Paul Auster. Foto: Clarin.com

Traducción de Benito Gómez. Anagrama. Barcelona, 2012. 243 pp., 18'90 euros. Ebook: 14'95 euros

Como Joyce, sabemos que la nieve cae "sobre todos los vivos y sobre los muertos". Diario de invierno empieza con nieve y una certeza: eso que nunca iban a pasarte te pasará. Aquí están los resortes del libro: la certeza de la muerte, aunque igualmente la del amor, cuando llega el final de una vida.



Paul Auster (Nueva Jersey, 1947) es, esencialmente, un escritor seductor. Las páginas autobiográficas de Diario de invierno, en las que se alza sobre sus sesenta y cuatro años para echar la vista atrás, me convencen cuando apuestan por un registro, digamos, lírico y el autor se atreve a establecer rimas internas de lo más curiosas, como al enlazar ladillas con mariquitas en una pirueta tan audaz que tendrás que restregarte los ojos, incrédulo. Por ejemplo, hay un pasaje muy bueno en el que va hilando un espectáculo de danza, su propio renacimiento como escritor y la muerte (¡tantas veces explicada ya!) de su padre, para acabar revelándonos que "escribir es una forma menor de la danza".
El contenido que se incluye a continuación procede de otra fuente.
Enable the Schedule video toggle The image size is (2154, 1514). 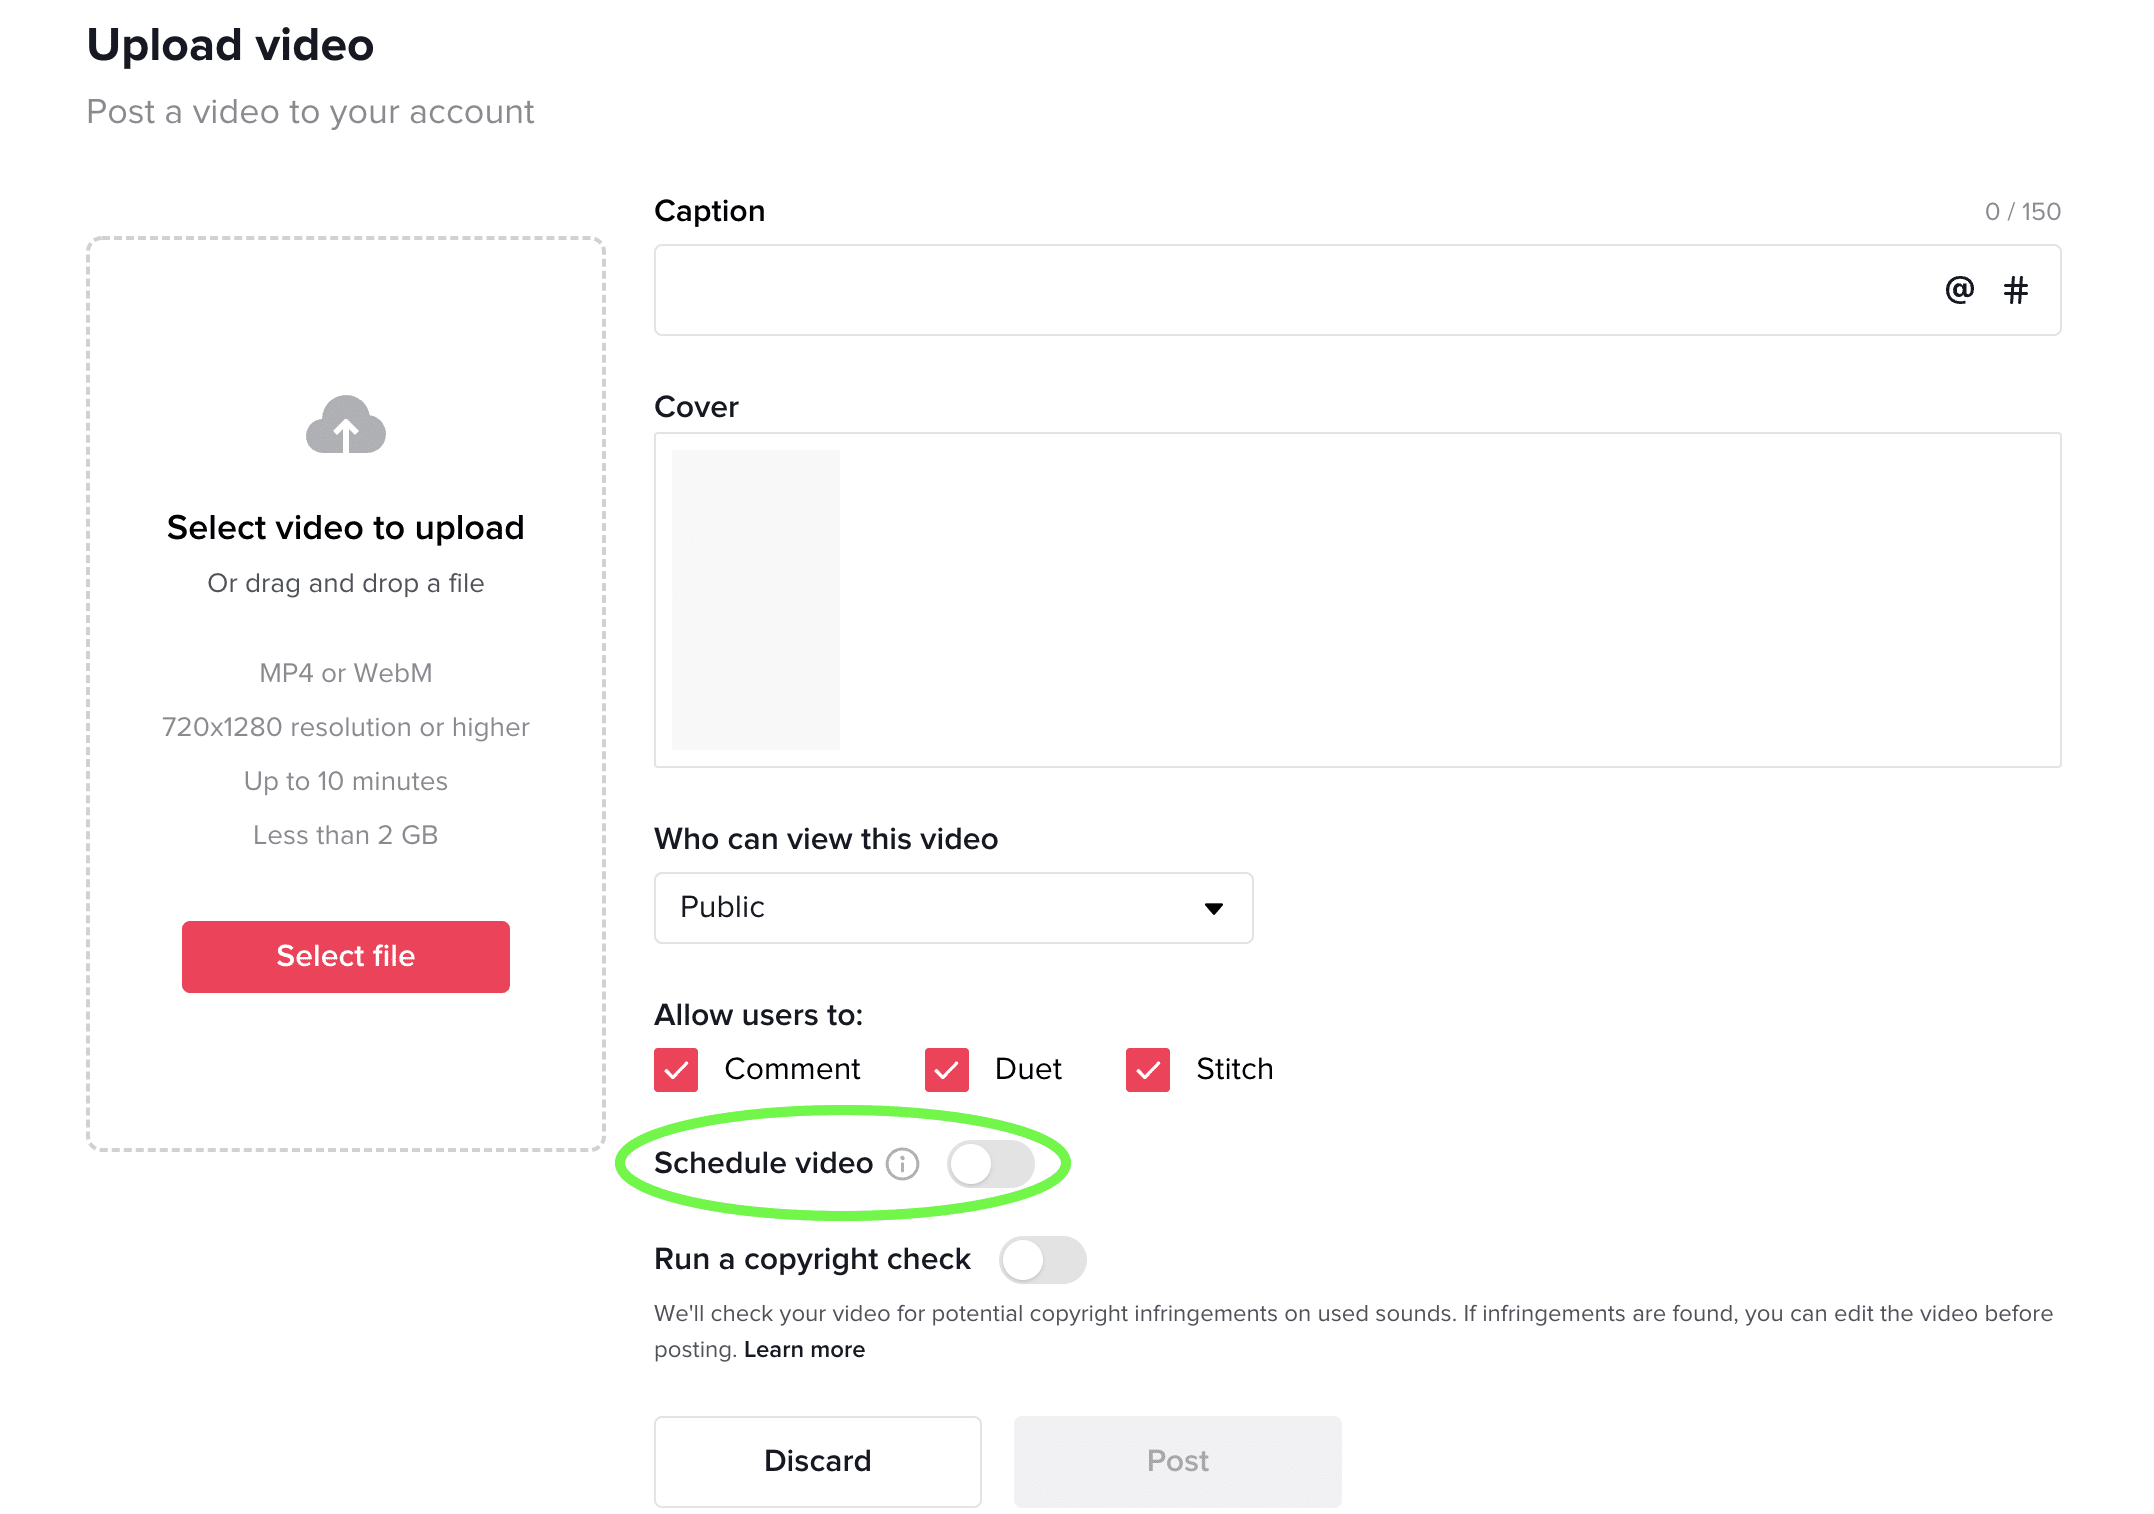[991, 1163]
Y lo cierto es que los pasos de baile austerianos son de una elegancia admirable. Elegancia y seducción, por tanto: lo sorprendente de este libro es que hable de muerte y de amor desde el reconocimiento de su condición inexorable, y pese a ello el estilo y el ritmo mantengan esa levedad, en el sentido de Italo Calvino, tan atractiva que es propia del autor. A ello contribuye el narrador en segunda persona: Auster conversando con Auster, no se me ocurre nada más austeriano.



Sin embargo, algunas prevenciones. El lector habitual de Paul Auster se dará de bruces con una buena cantidad de historias que ha leído en infinidad de ocasiones. Ya se sabe, Auster es un escritor erizo, recurrente, insistente. En principio, ningún problema: Vauvenargues decía que "es más fácil decir cosas nuevas que conciliar las que ya se han dicho". Presentadas mediante nuevas combinaciones, vistas a nueva luz (y la nieve refleja la luz con peculiar intensidad), las anécdotas de Auster, sus casas y sus matrimonios, sus libros y sus andanzas, adquieren nuevos matices. Ahora bien, no es lo mismo un tema que un cliché, ni tampoco un cliché propio tiene el valor de uno de uso corriente. A veces, en Diario de invierno, Auster no revisita sus temas, lo que está muy bien, sino que cae en el cliché autorreferencial o, lo que es mucho peor, en clichés ajenos: por ejemplo, en alguna de sus proclamas de amor eterno o al hablar de una "herida en su interior".



Luego, está ese espíritu de enumeración que se relaciona con la voluntad de escribir "un catálogo de datos sensoriales". Diario de invierno es una crónica del cuerpo de Auster, hay una fisicidad agresiva en la obra, y para lograrla el autor se empeña en convertirlo todo en un listado: el recurso parece traducirse en una plegaria bellísima, al principio; en un jueguecito afrancesado, a media lectura; y en algo muy parecido a una letanía, hacia el final. Listas de casas en las que ha vivido, de las porquerías que comía de pequeño, de las cicatrices que acumula su piel, de gestos… En las últimas páginas, un giro precipitado, pero resultón, pone la pelota sobre algo así como el "espíritu", pese a todo.



Diario de invierno es un libro atravesado por presencias poderosas. Algunas son centrales, como la madre; otras son menores y sin embargo perdurables, como esa fugaz mujer africana que sólo mueve sus piernas aunque con ella parece moverse el mundo. Y está Siri, claro. Al cerrarlo, los fogonazos de belleza son tan determinantes como sus arritmias o zonas cenagosas. Y para el lector de Auster, en fin, es otra habitación de casa.